Das allein macht den Film schon zu einer Empfehlung, aber er hat noch mehr zu bieten. Neben dem verschrobenen Humor begeistern vor allem einige abgedrehte Szenen, die schon fast surreal anmuten, wie etwa eine Aktion, in der eine Geisel aus den Klauen der Piraten befreit wird. Und das Ganze kommt noch mit einem einzigartigen Set-Design – hier sei vor allem die Ausstattung des Forschungsschiffs Belafonte hervorgehoben – daher, das für leichtes Befremden sorgt und damit das Spiel zwischen Realität und Über-Realität, das Anderson betreibt, noch unterstreicht.
Wer auf Filme mit verschrobenem Humor steht, die eine etwas alternative Sichtweise auf den Lauf der Dinge darstellen, kann bei "Die Tiefseetaucher" gar nichts falsch machen.

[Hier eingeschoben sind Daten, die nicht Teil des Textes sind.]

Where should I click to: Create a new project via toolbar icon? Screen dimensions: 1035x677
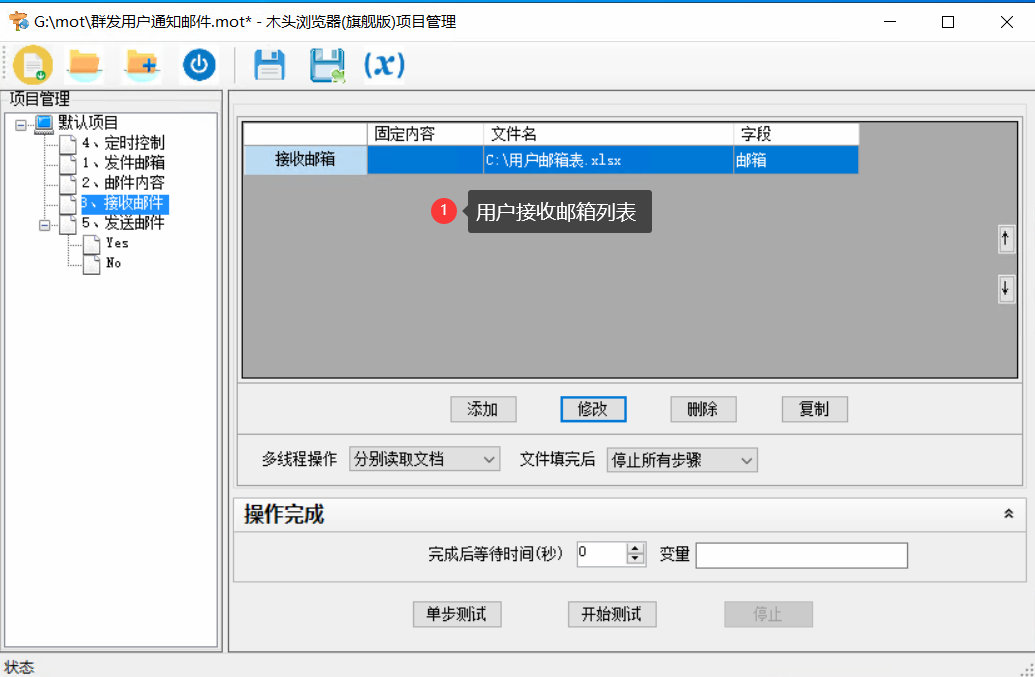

Wes Anderson ist wieder einmal ein grandioser Film gelungen, der erneut durch dessen ureigenen Stil begeistert und durch seine Überhöhung der Realität auch einen Kommentar über das Filmemachen selbst abgibt. Eine klare Empfehlung von meiner Seite.
Die DVD von Buena Vista Home Entertainment präsentiert den Film in Englisch, Deutsch und Türkisch mit einer Vielzahl optionaler Untertitel. Das Bild wird im Format 1:2,35 und anamorph abgetastet. Als Extras gibt es ein kurzes Featurette mit den üblichen lobhudelnden Schauspieler-Statements, eine Reihe von Deleted Scenes, die man im Film nicht wirklich vermisst, und einen informativen Audiokommentar von Wes Anderson und Co-Autor Noah Baumbauch, bei dem aber seltsamerweise immer der Name "Cousteau" als Inspirationsquelle überpiept wurde. Anscheinend ist wohl die Cousteau Foundation nicht ganz so begeistert von dem Film.